- _Screenshot grounding data_:
★ ★ ★ ★ ★ ★ ★
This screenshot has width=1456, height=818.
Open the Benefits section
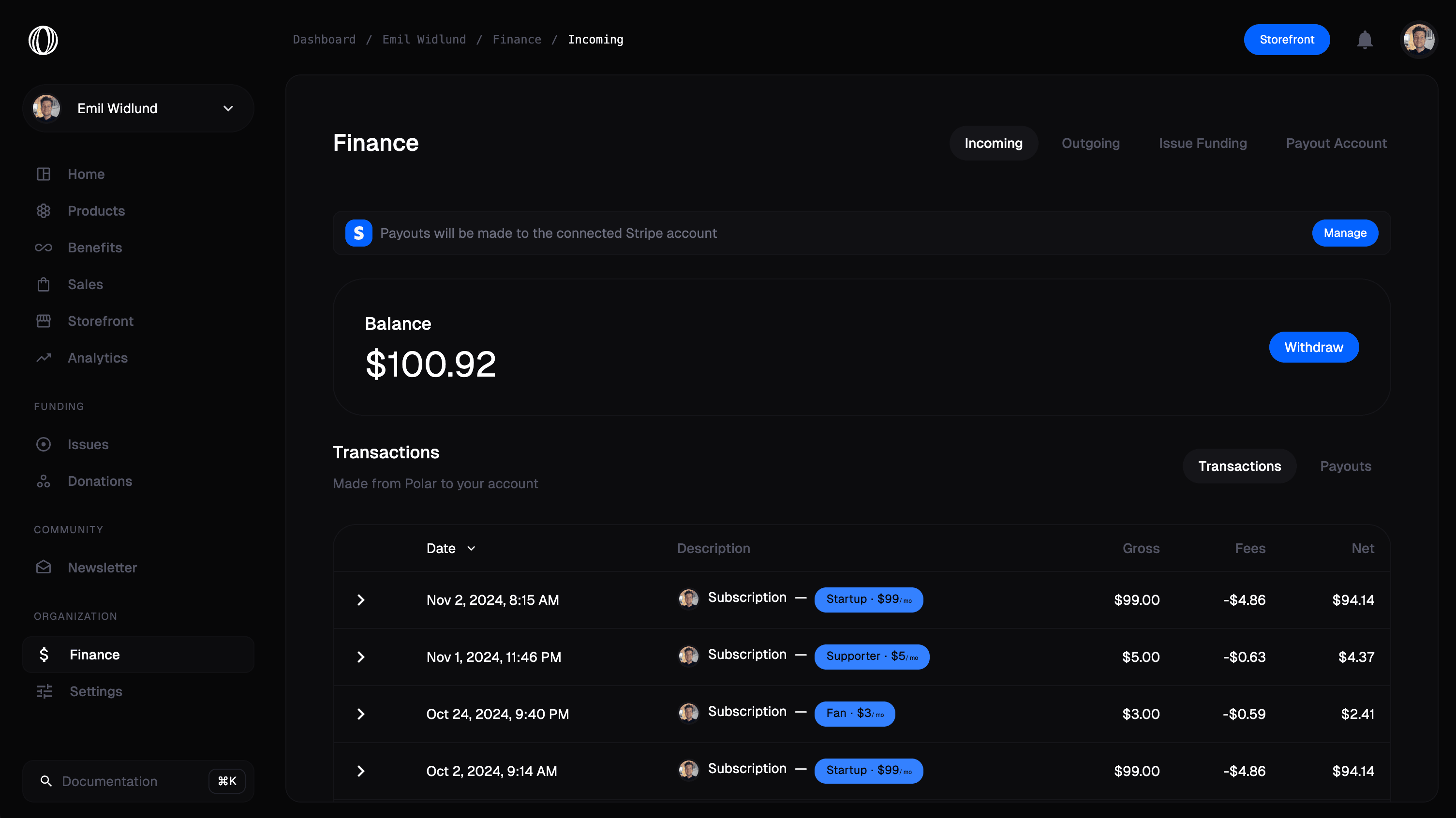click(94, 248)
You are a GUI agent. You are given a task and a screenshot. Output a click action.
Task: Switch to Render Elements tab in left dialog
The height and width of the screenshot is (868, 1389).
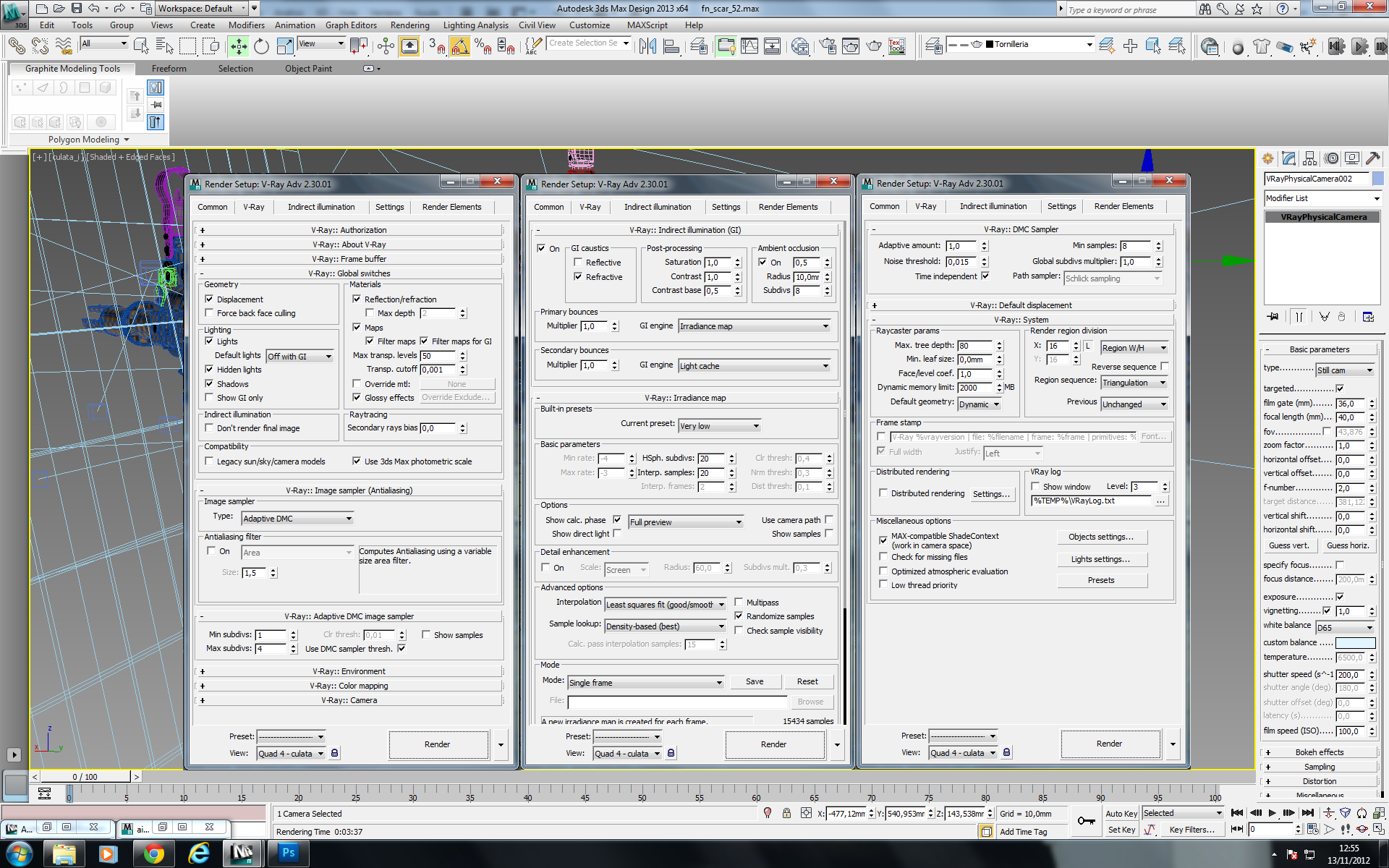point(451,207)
★ ★ ★ ★ ★ ★ ★
- _WHAT IS REQUIRED_:
Give the data again exactly, image-free.

- _ANSWER TO THE EXERCISE_:
This screenshot has width=1456, height=818.
Open the Benefits section
click(94, 248)
You are a GUI agent. You are given a task and a screenshot. Output a click action.
Task: Switch to Render Elements tab in left dialog
The height and width of the screenshot is (868, 1389).
point(451,207)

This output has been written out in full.